Pejčić was the SPO's candidate for Zemun's second constituency seat in the 1990 Serbian parliamentary election. He was defeated in the second round of voting by Duško Matković of the Socialist Party of Serbia (SPS). Over the next decade, Serbian political life was dominated by the authoritarian rule of SPS president Slobodan Milošević and his allies.

By 1991, Pejčić was a SPO vice-president and the editor-in-chief of Srpska reč (which was strongly associated with the SPO, although Pejčić rejected the notion that it was the party's official journal). While the SPO originally promoted an ideology of Serbian nationalism, it later became associated with opposition to the Yugoslav Wars of the early 1990s.
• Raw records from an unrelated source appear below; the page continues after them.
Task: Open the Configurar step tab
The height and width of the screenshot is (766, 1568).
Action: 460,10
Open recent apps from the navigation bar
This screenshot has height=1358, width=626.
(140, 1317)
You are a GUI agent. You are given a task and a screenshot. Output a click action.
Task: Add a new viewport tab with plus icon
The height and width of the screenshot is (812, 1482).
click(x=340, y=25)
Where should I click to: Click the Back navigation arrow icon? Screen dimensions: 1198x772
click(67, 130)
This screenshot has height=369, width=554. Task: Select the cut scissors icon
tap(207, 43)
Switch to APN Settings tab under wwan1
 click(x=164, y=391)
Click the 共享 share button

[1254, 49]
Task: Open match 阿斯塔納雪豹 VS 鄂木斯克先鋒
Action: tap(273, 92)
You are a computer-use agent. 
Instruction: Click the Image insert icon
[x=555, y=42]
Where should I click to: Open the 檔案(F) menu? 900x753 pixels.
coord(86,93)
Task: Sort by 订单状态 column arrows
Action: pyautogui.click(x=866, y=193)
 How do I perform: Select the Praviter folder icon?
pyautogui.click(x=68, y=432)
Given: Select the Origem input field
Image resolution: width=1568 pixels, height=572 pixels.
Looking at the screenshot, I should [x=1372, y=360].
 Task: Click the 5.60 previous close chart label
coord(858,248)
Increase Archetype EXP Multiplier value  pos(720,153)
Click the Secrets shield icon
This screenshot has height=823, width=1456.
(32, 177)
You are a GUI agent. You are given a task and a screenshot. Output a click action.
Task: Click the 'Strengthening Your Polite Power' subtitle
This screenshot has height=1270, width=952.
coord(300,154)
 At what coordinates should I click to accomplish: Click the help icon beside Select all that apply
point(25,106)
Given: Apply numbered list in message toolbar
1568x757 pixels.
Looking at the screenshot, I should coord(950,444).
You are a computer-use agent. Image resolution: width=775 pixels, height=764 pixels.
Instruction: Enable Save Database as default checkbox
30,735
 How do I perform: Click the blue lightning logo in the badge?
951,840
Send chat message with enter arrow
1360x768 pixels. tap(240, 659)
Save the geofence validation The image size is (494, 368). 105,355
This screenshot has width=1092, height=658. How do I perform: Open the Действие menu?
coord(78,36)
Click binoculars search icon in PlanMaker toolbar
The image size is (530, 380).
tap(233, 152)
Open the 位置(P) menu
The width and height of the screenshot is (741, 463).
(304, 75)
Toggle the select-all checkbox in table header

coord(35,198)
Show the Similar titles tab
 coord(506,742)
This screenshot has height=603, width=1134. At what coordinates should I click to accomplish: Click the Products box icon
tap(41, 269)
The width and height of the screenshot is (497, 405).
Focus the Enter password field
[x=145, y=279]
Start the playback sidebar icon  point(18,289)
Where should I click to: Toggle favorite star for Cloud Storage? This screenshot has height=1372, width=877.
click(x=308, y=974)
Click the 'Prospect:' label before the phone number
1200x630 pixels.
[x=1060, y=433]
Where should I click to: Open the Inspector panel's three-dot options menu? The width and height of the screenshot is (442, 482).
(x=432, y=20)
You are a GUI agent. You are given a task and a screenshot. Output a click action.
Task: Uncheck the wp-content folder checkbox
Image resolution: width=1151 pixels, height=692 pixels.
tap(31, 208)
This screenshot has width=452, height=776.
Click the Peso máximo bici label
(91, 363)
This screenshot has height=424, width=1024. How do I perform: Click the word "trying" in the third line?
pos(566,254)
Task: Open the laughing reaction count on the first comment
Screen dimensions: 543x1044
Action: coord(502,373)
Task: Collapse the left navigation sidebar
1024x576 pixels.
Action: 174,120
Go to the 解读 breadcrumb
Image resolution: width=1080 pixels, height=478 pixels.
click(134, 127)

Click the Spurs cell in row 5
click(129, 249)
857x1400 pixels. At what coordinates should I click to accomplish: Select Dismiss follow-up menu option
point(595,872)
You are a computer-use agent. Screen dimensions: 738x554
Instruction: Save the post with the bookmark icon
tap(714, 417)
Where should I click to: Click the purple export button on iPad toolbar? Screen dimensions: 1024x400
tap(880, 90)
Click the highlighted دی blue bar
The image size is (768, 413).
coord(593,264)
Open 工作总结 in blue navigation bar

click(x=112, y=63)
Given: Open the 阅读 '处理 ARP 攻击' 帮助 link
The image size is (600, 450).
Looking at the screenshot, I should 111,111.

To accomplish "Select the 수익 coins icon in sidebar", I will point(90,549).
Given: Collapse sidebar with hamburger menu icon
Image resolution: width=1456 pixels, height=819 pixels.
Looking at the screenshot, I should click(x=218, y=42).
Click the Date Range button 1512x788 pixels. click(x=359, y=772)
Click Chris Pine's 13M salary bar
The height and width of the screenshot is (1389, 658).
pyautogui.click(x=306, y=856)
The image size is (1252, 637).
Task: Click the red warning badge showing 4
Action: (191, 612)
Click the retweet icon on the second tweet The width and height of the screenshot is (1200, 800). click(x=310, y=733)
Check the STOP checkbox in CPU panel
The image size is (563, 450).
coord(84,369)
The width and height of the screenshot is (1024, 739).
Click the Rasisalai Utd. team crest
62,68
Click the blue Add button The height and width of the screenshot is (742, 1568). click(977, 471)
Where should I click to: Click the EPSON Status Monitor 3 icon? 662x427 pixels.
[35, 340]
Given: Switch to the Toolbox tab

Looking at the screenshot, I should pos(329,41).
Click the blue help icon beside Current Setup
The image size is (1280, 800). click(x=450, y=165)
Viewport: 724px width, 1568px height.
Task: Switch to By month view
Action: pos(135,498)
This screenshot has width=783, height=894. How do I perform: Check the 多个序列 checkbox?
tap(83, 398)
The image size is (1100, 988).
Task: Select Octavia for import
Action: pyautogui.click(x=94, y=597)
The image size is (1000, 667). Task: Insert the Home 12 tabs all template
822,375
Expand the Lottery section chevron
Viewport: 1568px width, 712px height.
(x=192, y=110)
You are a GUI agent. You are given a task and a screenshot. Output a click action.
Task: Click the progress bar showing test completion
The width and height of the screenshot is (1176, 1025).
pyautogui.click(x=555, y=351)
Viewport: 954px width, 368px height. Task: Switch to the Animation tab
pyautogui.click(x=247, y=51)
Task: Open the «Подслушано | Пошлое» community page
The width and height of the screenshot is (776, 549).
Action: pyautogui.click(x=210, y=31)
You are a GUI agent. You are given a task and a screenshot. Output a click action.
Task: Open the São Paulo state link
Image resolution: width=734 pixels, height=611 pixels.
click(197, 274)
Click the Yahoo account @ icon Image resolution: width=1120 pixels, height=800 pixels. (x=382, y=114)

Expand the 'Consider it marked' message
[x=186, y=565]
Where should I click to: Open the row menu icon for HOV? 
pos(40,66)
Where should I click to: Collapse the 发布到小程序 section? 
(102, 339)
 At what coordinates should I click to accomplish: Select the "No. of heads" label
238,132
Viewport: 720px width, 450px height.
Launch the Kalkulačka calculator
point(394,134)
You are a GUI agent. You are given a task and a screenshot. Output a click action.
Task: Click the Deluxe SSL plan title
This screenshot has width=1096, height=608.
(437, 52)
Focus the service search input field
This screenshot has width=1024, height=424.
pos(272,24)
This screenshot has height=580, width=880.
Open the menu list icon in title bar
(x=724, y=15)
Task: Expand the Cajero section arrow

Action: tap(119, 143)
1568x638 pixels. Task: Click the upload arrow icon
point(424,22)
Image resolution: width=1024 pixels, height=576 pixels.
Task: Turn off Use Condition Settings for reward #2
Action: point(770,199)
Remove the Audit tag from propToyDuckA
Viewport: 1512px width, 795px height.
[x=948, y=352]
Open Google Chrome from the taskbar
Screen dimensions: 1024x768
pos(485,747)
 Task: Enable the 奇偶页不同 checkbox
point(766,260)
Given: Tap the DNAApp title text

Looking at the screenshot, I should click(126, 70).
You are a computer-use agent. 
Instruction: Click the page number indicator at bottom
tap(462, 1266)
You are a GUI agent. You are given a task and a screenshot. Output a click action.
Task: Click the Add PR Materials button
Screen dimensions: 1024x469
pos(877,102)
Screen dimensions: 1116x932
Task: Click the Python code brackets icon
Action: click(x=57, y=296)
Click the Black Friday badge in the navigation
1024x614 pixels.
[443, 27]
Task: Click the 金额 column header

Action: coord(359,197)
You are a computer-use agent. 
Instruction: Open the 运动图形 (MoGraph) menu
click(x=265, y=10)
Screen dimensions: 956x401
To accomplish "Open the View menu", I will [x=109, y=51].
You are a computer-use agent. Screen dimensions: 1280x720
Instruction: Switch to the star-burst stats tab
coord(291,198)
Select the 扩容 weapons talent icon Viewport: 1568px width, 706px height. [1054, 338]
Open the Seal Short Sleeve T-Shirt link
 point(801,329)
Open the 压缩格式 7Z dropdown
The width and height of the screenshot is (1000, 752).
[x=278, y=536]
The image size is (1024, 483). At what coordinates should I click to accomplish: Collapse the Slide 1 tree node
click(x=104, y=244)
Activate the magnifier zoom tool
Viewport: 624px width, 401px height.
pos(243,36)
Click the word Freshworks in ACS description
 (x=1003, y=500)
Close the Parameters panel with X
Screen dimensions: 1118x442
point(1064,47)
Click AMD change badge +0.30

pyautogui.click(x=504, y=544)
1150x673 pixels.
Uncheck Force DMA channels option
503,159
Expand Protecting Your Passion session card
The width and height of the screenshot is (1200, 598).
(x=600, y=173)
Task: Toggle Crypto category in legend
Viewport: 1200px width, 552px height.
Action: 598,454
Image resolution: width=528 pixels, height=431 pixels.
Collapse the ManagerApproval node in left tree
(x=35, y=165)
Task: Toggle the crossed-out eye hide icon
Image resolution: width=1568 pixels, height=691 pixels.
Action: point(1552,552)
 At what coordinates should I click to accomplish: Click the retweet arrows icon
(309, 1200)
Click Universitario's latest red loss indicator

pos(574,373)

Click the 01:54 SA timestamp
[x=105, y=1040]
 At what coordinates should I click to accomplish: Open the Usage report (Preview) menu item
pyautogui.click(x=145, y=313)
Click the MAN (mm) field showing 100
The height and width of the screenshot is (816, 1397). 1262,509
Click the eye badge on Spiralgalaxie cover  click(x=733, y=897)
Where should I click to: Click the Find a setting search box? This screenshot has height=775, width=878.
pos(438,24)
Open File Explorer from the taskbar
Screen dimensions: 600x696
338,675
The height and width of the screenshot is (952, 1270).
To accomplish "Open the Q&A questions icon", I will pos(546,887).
In June 1991, Pejčić said on Slovenian television, "in this crazy time and crazy war, on behalf of the SPO, I express my condolences to all Serbian, Slovenian, Croatian and all other mothers who have lost their sons." In December of the same year, with regard to the ongoing war in Croatia, he said, "We could not approve this war. [...] This war is in the service of preserving [Milošević's] government and nothing more."

In February 1992, Pejčić and fellow SPO vice-president Jovan Marjanović travelled to Australia, where they and members of the SPO's Australian international committee met with speaker of the House of Representatives Leo McLeay. Pejčić and Marjanović talked about the current situation in the former Yugoslavia, with a particular focus on the status of the Serb community in the Krajina. McLeay expressed his wish for the conflict to be resolved peacefully.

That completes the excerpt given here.